C’erano davvero stelle sopra di me? Piogge di meteoriti estive di cui avrei atteso con più trasporto quelle che lasciano una scia rumorosa, quella polvere che gratta gli occhi e le visioni.
(addentando la preda si allontanò, senza più timore, senza più gratitudine, senza aura, diretto a una tana lurida scavata da qualche parte. In amicizia e indifferenza assieme avevo allontanato uno spirito, una bestia della terra. Tornato dal parcheggio, tra anonimi proprietari di macchine che non avrei riconosciuto tra la moltitudine di parenti e amici e colleghi che si sarebbero succeduti e ripetuti nelle estati successive, vollero sentire che gli avevo tirato un sasso, e altri parlarono ancora di quel fagiano che s’era manifestato nei campi qualche settimana prima -un segnale di fumo, anche lui, e d’un fuoco terribile, per me-, quasi che coi suoi bargigli d’incredibile rubino volesse disegnarsi un bersaglio addosso. Ignorai alcune implicazioni. Gironzolai dalle parti del pozzo, facendomi sordo, giochicchiando con un sasso nella mano, dentro la tasca.)

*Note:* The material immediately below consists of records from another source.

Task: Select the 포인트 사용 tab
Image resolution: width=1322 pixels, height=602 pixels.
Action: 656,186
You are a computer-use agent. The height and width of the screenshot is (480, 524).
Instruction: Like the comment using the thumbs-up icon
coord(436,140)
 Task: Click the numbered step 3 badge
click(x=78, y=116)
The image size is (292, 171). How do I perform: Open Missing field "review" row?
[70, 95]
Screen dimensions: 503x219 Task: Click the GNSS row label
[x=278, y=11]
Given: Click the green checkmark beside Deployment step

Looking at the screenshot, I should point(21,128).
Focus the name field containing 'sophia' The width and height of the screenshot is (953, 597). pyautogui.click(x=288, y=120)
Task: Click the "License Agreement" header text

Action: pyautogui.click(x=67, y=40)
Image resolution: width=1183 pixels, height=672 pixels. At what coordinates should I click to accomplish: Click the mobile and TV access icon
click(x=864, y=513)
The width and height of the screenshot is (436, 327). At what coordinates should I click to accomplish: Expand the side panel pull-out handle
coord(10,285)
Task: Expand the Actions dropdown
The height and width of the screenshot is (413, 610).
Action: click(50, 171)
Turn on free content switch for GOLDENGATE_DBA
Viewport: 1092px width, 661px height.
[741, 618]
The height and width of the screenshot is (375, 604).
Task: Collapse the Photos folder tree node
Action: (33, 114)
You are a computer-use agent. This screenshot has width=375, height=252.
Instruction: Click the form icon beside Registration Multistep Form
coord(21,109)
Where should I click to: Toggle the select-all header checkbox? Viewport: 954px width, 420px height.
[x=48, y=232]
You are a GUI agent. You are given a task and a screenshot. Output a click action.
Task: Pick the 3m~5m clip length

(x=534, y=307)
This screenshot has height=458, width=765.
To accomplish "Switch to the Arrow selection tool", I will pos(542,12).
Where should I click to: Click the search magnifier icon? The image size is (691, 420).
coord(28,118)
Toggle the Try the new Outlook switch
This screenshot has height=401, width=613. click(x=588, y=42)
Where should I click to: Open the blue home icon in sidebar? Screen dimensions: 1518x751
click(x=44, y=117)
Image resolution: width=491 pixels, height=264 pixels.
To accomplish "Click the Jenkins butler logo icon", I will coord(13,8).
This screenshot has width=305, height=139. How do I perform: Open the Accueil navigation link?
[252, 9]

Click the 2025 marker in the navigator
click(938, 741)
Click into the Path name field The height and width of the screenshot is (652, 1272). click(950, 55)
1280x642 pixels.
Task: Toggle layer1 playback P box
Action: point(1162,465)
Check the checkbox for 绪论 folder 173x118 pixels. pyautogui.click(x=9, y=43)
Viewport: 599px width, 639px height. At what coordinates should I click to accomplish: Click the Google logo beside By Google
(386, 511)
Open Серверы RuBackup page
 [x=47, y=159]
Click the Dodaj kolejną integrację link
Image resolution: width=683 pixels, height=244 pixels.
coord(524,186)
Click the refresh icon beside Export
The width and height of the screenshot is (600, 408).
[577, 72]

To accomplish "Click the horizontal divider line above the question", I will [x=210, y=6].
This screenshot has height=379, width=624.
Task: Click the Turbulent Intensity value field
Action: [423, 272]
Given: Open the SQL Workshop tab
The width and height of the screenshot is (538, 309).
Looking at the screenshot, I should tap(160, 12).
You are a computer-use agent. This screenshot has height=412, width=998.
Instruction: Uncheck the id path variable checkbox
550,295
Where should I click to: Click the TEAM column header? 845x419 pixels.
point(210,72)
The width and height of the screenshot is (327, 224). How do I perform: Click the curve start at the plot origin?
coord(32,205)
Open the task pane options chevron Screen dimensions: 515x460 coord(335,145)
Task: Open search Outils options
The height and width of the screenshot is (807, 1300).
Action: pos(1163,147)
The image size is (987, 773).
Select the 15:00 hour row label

Pezzi unti di cibo s’erano sparpagliati dalla mia tasca e giacevano probabilmente spiaccicati da qualche parte dietro me, negli ettari di tenebra che m’ero lasciato alle spalle. Presso il cancello che s’affacciava sul bosco dall’altra parte della strada, ingannando chissà quali e quante leggi fisiche, i grilli cantavano più forte del lontano frastuono balneare. I lampioni svettanti tra asfalto e fogliame erano più forti dei lumi sparsi nella campagna, più deboli del neroverde che li circondava. Le voci di questi insetti, e di tutti i loro fratelli, e di tutti gli invisibili di questo mondo frastagliato d’aculei e foglie che m’attendeva ergendosi in massa scura di incredibili criniere librate nel vento, macchie di Rorschach d’ogni tenebra selvaggia -tutte le voci di tutto ciò che era sempre stato là nel bosco e nei campi, e una quiete abissale che continuava a salire dal suolo, a spolverarsi dalle stelle, e in entrambe le direzioni plasmandosi ai rumori, sembravano mescolarsi e vibrare all’unisono. Davanti a me, in piedi, deturpato da fiatone e colpevolezza sulla soglia tra i mondi e al centro della notte, svettava un diaframma verticale, un muro: trasparente e vibrante gelatina pronta ad assorbirmi. La boscaglia era là, coi suoi rovi rasoterra che m’avrebbero segnato le caviglie, coi suoi corridoi segreti di stirpi volpine e d’occhi ingannevoli, con il netto passaggio da un reame di suono a un altro, non appena quel folto m’avesse inglobato, con sordo e frusciante risucchio; oltre i primi ingiallimenti dei lampioni, i primi cespugli del confine, oltre diversi cancelli visibili e invisibili, tane di spettri, di rane, tane di cose fumose; un buio compatto e diverso da ogni altro mi dà il benvenuto. E mi sembra di vedermi riflesso, in globo, in occhio nero lacustre, mi abbasso e striscio, tunnel di rovi: nei miei capelli entrano spine, pulviscolo, zampe brulicanti, cose innumerevoli mi si posano sul capo, più nere di palpebre chiuse.